▶ [Your task]: Below are records. Transcribe exactly the lines from the one that contains "Task: Select the Settings submenu item" through the last line, leaving any pictures out.

▶ [Task material]:

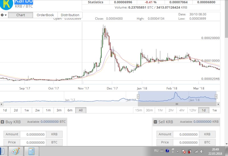228x156 pixels.
Task: Collapse the Sell KRB minus icon
Action: tap(155, 122)
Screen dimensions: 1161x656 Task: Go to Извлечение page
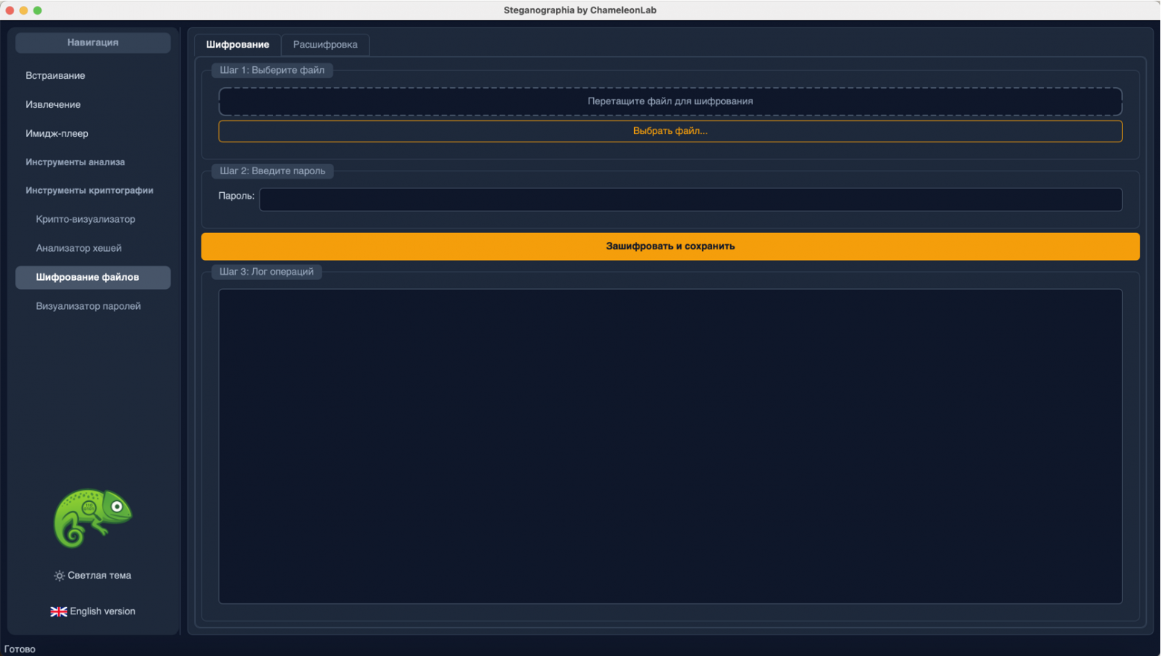click(53, 105)
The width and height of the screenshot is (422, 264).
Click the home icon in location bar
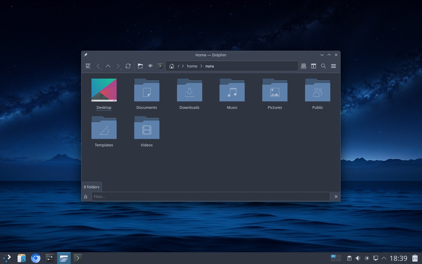coord(172,66)
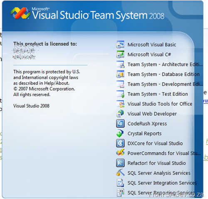Select the Team System Architecture Edition icon

[120, 64]
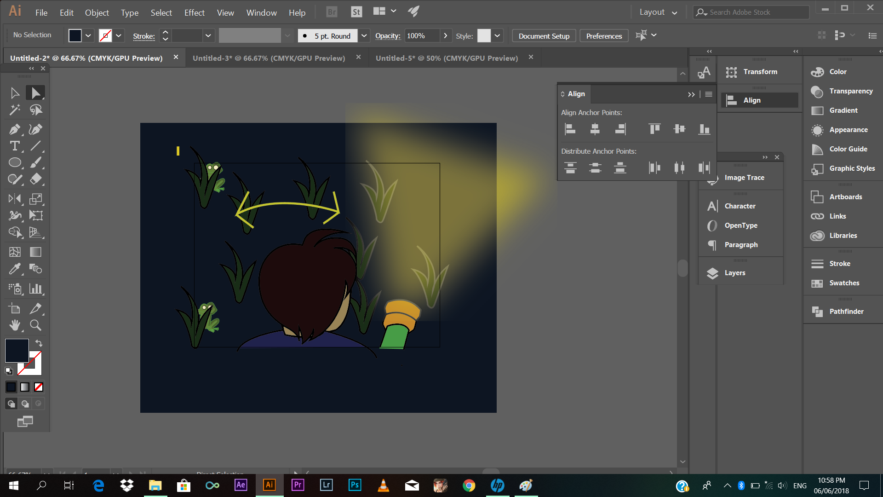Click the Document Setup button
Image resolution: width=883 pixels, height=497 pixels.
tap(544, 36)
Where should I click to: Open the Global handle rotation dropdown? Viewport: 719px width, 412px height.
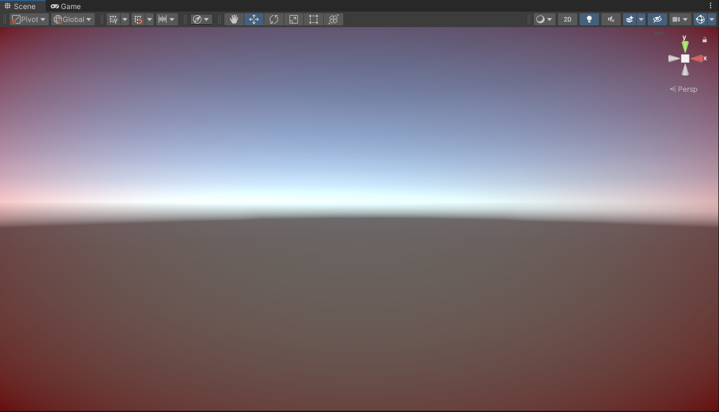click(x=73, y=19)
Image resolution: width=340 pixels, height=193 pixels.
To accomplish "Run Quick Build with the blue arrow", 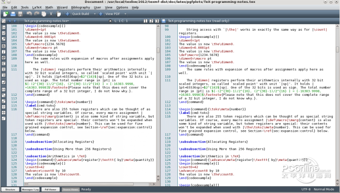I will tap(67, 14).
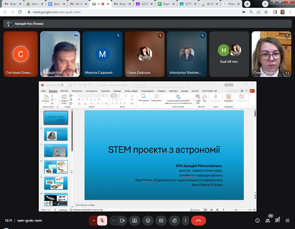Show the participants people panel
Screen dimensions: 295x229
tap(268, 221)
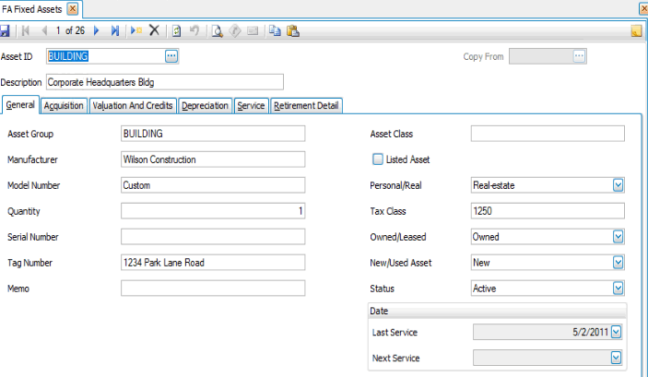Expand the Owned/Leased dropdown
Image resolution: width=648 pixels, height=377 pixels.
618,237
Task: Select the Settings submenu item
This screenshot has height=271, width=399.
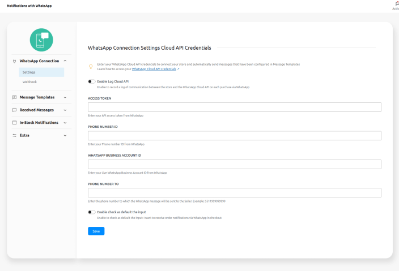Action: 29,72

▶ [Written answer]:
Task: Select the Settings submenu item
This screenshot has height=271, width=399.
Action: 29,72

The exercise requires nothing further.